Dialog State Tracking Challenge

References

(Henderson et al., 2014) ⇒ Matthew Henderson, Blaise Thomson, and Jason D. Williams. (2014). “The Third Dialog State Tracking Challenge.” In: Spoken Language Technology Workshop (SLT), 2014 IEEE, pp. 324-329 . IEEE, doi:10.1109/SLT.2014.7078595
- ABSTRACT: In spoken dialog systems, dialog state tracking refers to the task of correctly inferring the user's goal at a given turn, given all of the dialog history up to that turn. This task is challenging because of speech recognition and language understanding errors, yet good dialog state tracking is crucial to the performance of spoken dialog systems. This paper presents results from the third Dialog State Tracking Challenge, a research community challenge task based on a corpus of annotated logs of human-computer dialogs, with a blind test set evaluation. The main new feature of this challenge is that it studied the ability of trackers to generalize to new entities - i.e. new slots and values not present in the training data. This challenge received 28 entries from 7 research teams.

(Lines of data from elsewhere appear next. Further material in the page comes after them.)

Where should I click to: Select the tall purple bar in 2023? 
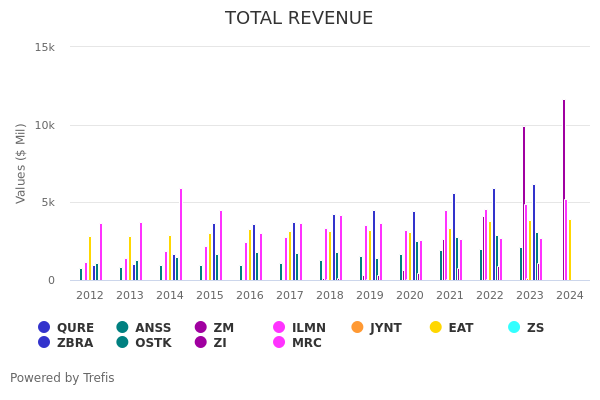tap(523, 203)
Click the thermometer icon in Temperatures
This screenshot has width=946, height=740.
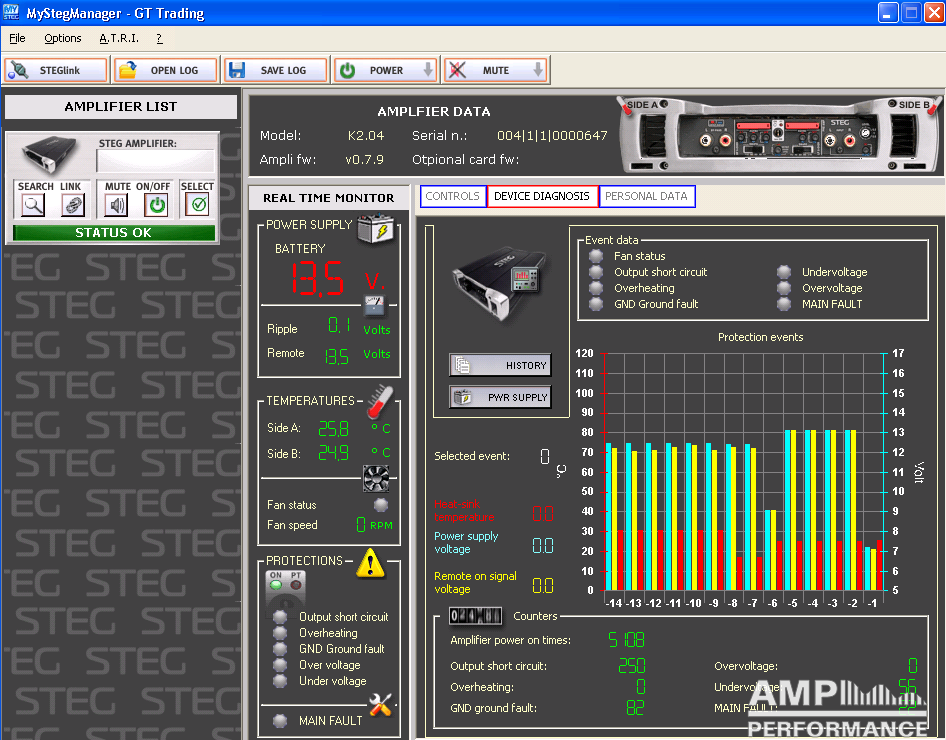tap(380, 401)
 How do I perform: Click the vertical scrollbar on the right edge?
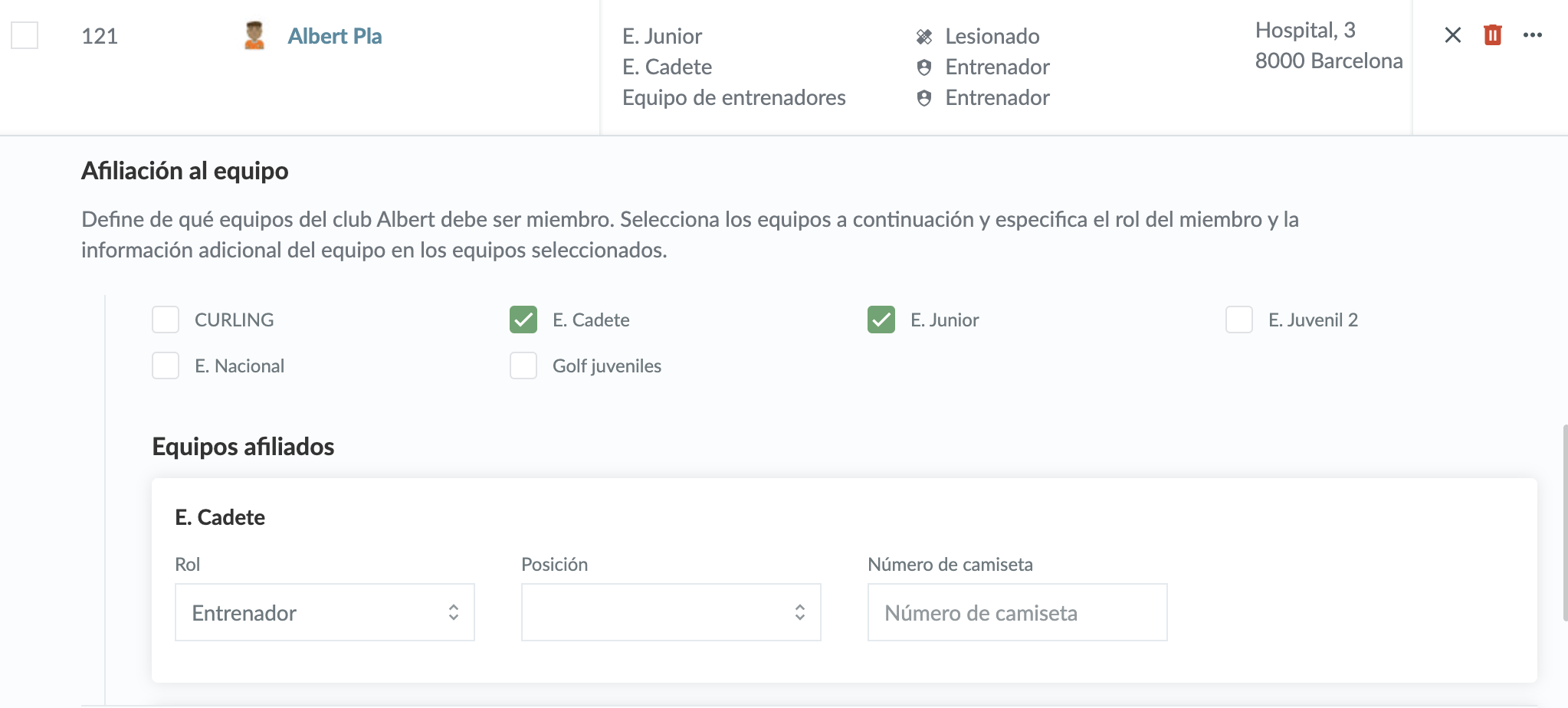(x=1564, y=523)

About half the teams substantially exceeded the performance of a competitive rule-based baseline, illustrating not only the merits of statistical methods for dialog state tracking but also the difficulty of the problem.

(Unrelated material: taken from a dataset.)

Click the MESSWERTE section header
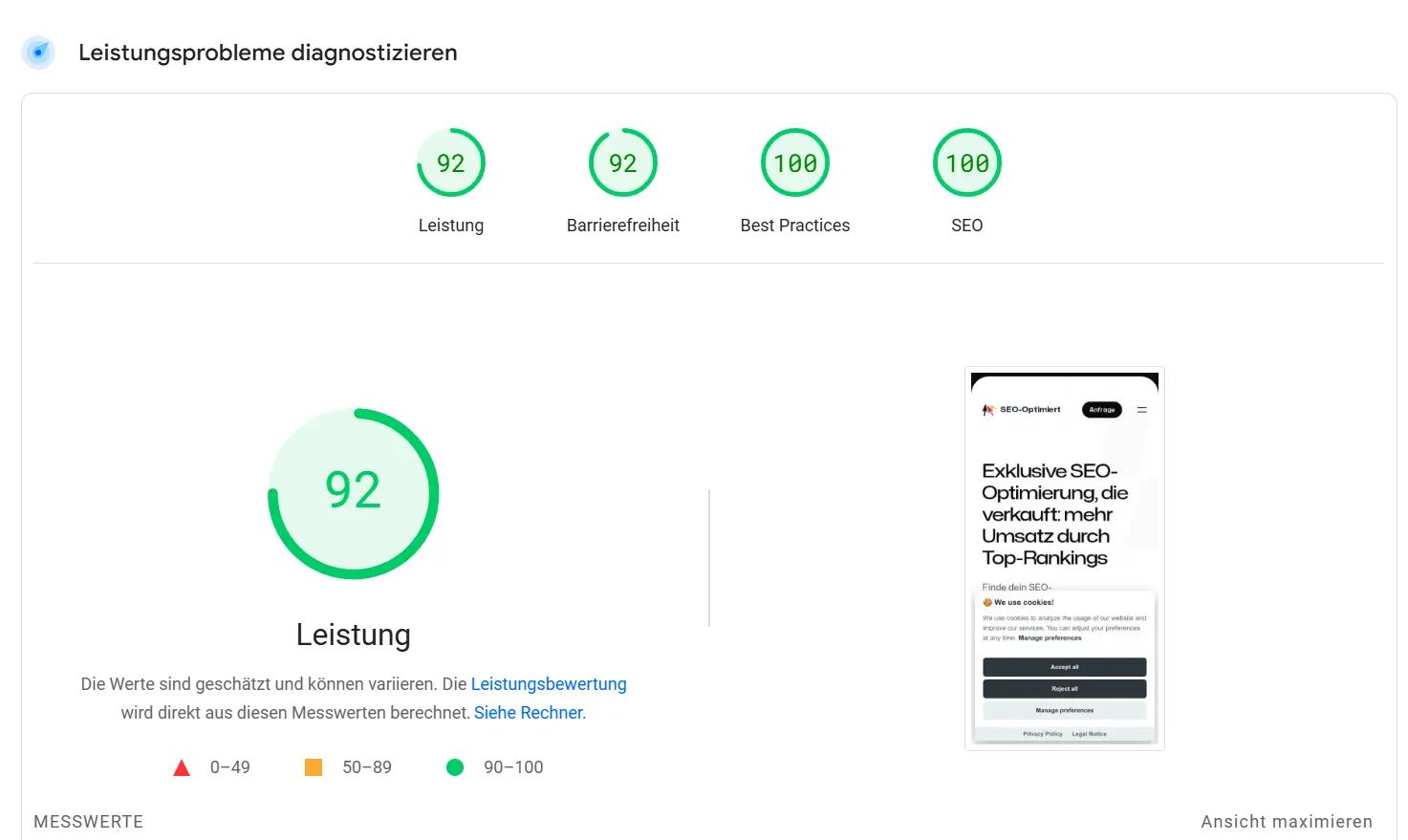The image size is (1408, 840). [88, 821]
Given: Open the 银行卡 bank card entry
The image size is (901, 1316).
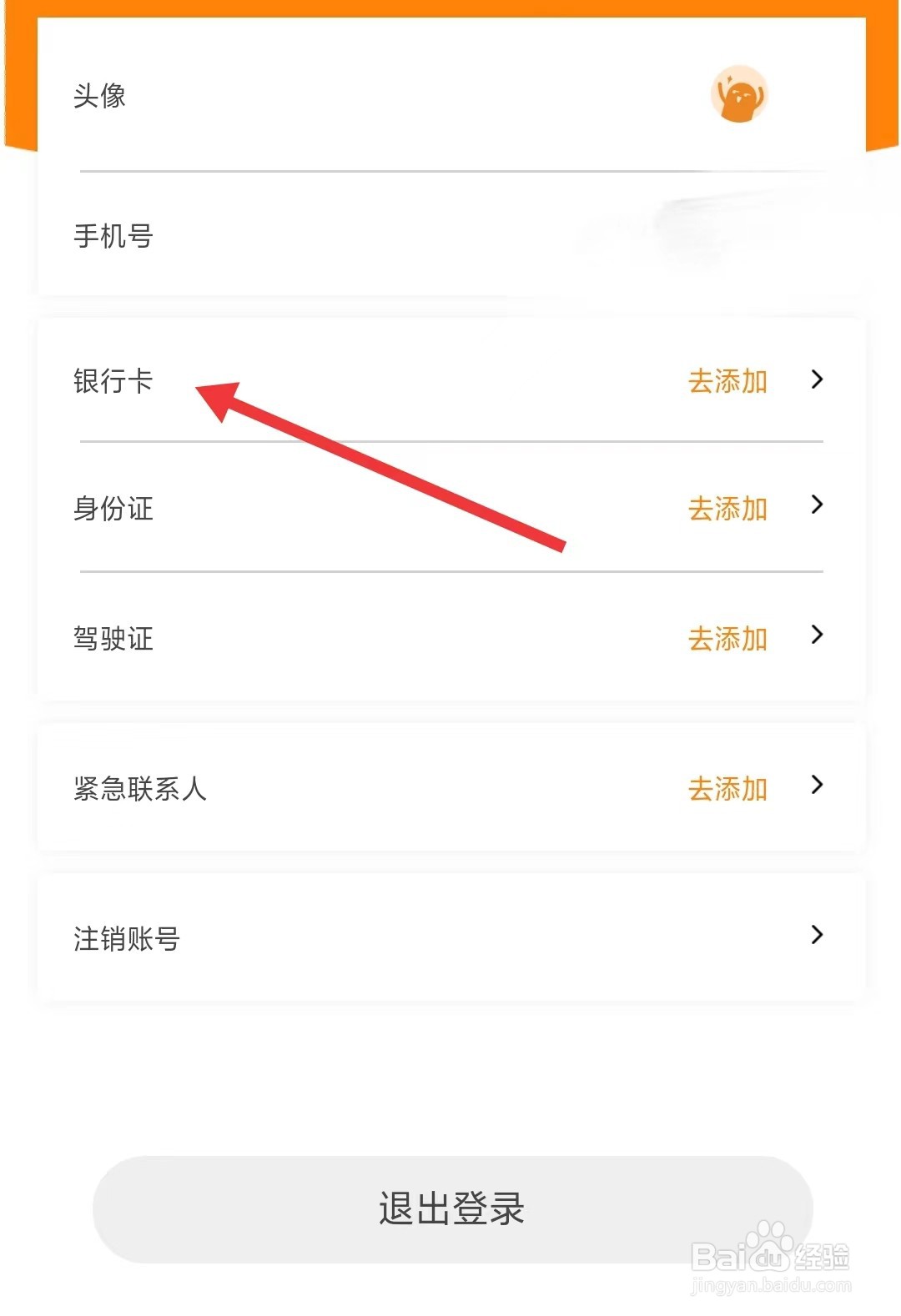Looking at the screenshot, I should click(x=451, y=380).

(Henderson et al., 2014) ⇒ Matthew Henderson, Blaise Thomson, and Jason Williams. (2014). “The Second Dialog State Tracking Challenge.” In: 15th Annual Meeting of the Special Interest Group on Discourse and Dialogue, vol. 263.
- ABSTRACT: A spoken dialog system, while communicating with a user, must keep track of what the user wants from the system at each step. This process, termed dialog state tracking, is essential for a successful dialog system as it directly informs the system’s actions. The first Dialog State Tracking Challenge allowed for evaluation of different dialog state tracking techniques, providing common testbeds and evaluation suites. This paper presents a second challenge, which continues this tradition and introduces some additional features – a new domain, changing user goals and a richer dialog state. The challenge received 31 entries from 9 research groups.
  The results suggest that while large improvements on a competitive baseline are possible, trackers are still prone to degradation in mismatched conditions. An investigation into ensemble learning demonstrates the most accurate tracking can be achieved by combining multiple trackers.